How to fix XSS vulnerabilities in php

To fix the XSS vulnerability in PHP, we can use three PHP functions. These functions are mainly used to clear the HTML flag, so there is no way to inject code. More functions are htmlspecialchars (), which can convert all and symbols into and ;. Other available functions include htmlentities (), which can use the corresponding character entity "> <LINKh

To fix the XSS vulnerability in PHP, we can use three PHP functions.

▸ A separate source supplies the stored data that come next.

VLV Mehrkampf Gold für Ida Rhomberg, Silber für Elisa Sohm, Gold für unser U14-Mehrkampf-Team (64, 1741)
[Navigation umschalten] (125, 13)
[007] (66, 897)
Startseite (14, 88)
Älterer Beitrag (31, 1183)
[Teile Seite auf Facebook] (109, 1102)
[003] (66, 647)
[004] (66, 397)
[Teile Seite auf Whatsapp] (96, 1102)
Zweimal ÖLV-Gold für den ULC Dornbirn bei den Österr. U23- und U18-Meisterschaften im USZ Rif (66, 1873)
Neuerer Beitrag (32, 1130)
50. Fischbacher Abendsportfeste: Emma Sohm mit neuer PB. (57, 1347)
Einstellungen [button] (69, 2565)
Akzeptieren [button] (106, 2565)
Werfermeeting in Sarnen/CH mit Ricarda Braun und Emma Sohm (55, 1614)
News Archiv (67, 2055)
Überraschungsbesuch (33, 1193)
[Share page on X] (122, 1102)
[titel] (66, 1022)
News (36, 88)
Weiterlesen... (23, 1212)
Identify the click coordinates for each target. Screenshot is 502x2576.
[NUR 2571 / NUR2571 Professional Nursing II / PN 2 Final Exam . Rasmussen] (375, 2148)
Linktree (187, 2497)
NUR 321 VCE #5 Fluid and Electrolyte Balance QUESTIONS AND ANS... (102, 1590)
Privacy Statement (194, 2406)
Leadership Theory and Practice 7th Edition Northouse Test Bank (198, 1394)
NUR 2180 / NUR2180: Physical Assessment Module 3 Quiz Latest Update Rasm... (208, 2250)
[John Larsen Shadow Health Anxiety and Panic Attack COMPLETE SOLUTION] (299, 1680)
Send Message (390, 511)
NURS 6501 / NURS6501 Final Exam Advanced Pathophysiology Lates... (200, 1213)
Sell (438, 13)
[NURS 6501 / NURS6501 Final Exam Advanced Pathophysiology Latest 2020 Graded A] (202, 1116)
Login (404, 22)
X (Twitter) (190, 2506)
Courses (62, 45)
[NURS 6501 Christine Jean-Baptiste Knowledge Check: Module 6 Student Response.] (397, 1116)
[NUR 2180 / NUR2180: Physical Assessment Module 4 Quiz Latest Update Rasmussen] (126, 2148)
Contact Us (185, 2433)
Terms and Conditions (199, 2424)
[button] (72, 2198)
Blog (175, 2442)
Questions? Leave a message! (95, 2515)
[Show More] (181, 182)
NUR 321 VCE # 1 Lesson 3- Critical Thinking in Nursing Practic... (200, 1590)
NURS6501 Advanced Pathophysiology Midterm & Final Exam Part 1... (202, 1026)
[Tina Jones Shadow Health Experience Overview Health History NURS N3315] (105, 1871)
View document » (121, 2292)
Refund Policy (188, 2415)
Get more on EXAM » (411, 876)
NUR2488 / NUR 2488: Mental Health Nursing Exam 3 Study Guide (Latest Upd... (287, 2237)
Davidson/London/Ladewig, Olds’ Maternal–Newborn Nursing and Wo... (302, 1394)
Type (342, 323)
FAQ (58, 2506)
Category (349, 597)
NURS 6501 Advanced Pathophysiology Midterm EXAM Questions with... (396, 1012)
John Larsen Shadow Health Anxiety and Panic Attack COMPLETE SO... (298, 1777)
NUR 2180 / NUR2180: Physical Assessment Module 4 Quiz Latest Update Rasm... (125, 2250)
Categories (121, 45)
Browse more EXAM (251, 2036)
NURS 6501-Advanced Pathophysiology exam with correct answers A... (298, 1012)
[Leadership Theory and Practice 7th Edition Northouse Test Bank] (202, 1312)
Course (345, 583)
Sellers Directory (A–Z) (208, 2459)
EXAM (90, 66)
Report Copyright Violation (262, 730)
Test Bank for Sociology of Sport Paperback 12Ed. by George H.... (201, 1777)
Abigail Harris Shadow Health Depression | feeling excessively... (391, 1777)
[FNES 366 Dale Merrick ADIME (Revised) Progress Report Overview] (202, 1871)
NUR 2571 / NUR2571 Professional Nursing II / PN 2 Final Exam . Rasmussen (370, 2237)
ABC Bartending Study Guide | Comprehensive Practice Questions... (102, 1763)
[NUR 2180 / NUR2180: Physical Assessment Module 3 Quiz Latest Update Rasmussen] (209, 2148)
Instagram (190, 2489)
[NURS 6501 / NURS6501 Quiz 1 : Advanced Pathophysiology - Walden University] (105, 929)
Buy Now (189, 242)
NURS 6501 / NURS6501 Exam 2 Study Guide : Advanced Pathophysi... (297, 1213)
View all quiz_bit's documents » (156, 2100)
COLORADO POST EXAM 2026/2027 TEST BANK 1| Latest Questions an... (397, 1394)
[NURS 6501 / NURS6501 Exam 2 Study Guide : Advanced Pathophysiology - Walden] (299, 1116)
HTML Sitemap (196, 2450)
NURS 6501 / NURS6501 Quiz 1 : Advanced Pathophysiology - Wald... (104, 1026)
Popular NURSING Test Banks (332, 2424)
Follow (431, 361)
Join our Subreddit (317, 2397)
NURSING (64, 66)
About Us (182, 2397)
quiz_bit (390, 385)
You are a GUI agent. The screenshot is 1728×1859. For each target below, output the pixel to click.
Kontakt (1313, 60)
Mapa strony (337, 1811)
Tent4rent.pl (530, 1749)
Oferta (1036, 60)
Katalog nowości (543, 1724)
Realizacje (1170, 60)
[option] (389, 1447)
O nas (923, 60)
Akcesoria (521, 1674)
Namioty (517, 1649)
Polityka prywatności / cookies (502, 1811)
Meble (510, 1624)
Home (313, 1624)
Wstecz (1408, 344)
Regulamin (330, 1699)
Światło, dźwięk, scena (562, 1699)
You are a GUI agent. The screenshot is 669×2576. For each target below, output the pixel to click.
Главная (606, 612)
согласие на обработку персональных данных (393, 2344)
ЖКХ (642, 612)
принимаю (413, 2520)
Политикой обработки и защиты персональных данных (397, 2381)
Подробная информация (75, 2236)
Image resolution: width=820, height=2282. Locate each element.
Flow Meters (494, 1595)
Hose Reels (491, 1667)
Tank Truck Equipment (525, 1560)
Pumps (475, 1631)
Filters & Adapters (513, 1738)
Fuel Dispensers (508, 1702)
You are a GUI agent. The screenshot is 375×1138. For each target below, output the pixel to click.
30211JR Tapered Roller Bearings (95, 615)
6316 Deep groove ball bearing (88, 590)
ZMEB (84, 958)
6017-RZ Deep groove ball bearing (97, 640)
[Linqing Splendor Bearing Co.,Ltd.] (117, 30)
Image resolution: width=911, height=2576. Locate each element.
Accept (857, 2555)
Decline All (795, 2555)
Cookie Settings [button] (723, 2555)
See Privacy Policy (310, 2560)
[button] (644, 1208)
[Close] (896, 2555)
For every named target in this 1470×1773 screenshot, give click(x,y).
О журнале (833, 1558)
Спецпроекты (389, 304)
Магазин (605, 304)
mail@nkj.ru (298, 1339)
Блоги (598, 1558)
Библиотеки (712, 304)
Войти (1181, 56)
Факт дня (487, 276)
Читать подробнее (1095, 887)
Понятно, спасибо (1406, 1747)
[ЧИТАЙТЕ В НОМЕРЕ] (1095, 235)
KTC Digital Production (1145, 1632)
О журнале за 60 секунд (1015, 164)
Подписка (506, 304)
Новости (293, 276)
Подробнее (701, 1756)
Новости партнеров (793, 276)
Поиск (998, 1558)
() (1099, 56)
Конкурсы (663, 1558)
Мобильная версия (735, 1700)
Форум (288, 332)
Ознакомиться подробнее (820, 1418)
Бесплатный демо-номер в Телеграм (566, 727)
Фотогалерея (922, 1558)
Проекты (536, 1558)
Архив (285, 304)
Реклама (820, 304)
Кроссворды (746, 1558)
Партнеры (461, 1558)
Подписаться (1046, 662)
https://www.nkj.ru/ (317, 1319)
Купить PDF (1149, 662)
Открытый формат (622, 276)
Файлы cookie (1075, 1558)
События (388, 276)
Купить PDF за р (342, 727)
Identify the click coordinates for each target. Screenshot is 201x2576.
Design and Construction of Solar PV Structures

These functions are mainly used to clear the HTML flag, so there is no way to inject code. More functions are htmlspecialchars (), which can convert all the "<" and ">" symbols into "<" and "> ;". Other available functions include htmlentities (), which can replace all characters with corresponding character entities ).

PHP Code:

// The code here is mainly used to show the differences between the two functions

$ Input = '';

Echo htmlspecialchars ($ input ).'

';

Echo htmlentities ($ input );

?>

Another example of htmlentities ()

PHP Code:

$ Str = "A 'quote' is bold ";

Echo htmlentities ($ str );

Echo htmlentities ($ str, ENT_QUOTES );

?>

First Display: a' quote' isBold

Second Display: a' quote' isBold

Htmlspecialchars () instance used

PHP Code:

$ New = htmlspecialchars ("Test", ENT_QUOTES );

Echo $ new;

?>

Display: Test

The strip_tags () function replaces. deletes all HTML elements (elements) except those that require special permission, such as:, or

.

Strip_tags () instance used

PHP Code:

$ Text ='

Test paragraph.

Other text ';

Echo strip_tags ($ text );

Echo "\ n ";

// Allow

Echo strip_tags ($ text ,'

');

?>

Now we have at least known these functions. when we find that our site has an XSS vulnerability, we can use the code. I recently discovered an XSS vulnerability in the video section of GoogleBig (a plug-in of the Mybb Forum) on my website, so I was wondering how to use these function write code segments to fix this search vulnerability.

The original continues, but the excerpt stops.